What also could be of interest (but does not solve the particular problem you describe) is assisted injection
https://code.google.com/p/google-guice/wiki/AssistedInject






On 05/29/2014 07:49 PM, Chetan Kinger wrote:
I am currently working on a task that involves migrating a standalone app to our company's in house framework. The in house framework uses Guice for dependency injection. The standalone app that needs to be migrated to this framework uses Spring, Spring-JMS and Spring Batch. Also, the standlone app needs to be converted to a web app and deployed in an app/web server. 

The catch here is that my Spring beans will need to be injected with the Guice created objects of the framework classes so there is going to be a mix and match of Spring and Guice managed objects in my app. 

I have taken a look at SpringIntegration and managed to understand how to bind all my Spring managed beans in a Guice module. I also took a look at the  @Named Guice annotation that can be used to inject the Spring beans with Guice. 

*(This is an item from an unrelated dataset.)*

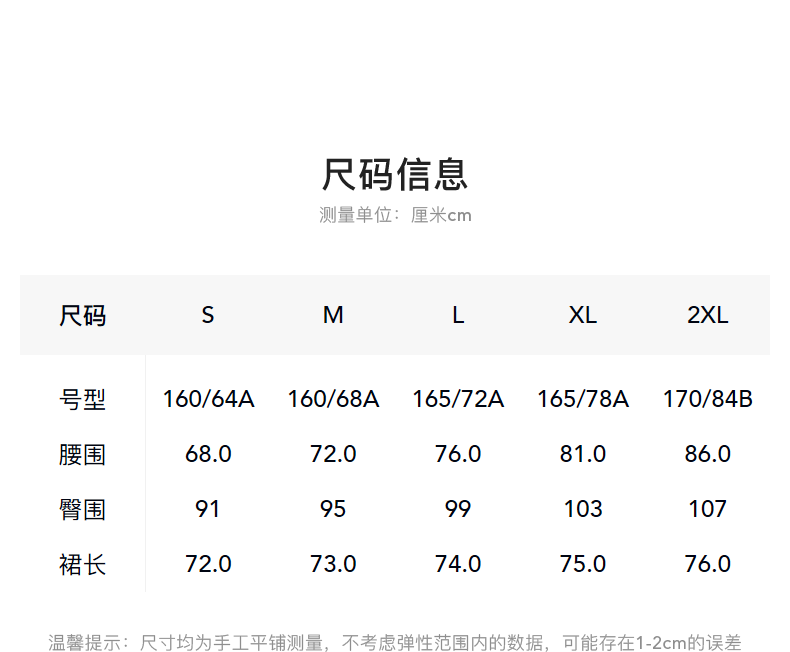The width and height of the screenshot is (790, 652).
Task: Click the S size column header
Action: [x=208, y=316]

I now have the following questions :

1. Will the Spring beans bound in Guice using SpringIntegration remain Singleton or will I need to explicitly add the @Singleton annotation above all my Spring managed classes so that Guice treats them as singleton? 

2. In the current standalone application, I programmatically launch my Spring batch jobs and start a JMS listener in the main method . I now need to deploy my standalone application as a web app in a web server. I need to launch my Spring batch jobs and then start the JMS listener automatically after the app is deployed. To launch my Spring Batch jobs and JMS listener, I need Guice to load my Guice module that will bind my Spring JMS and Spring Batch beans. In a standalone app, the main method would have been a good enough place to create an injector and then launch the Spring batch jobs and start the JMS listener. Where do I create an injector and start my jobs and listener in case if a web app? Note that I want to listener and the jobs to be started automatically. Also, I am not going to do any Web related stuff other than deploying standalone app as a web app in a web server.

3. I currently have a Simple factory in my standalone app that has a creator method that takes a parameter. The create method gets the appropriate bean from the Spring context based on the input paramater passed at runtime. What is the Guice way of creating cresting a parametrized factory?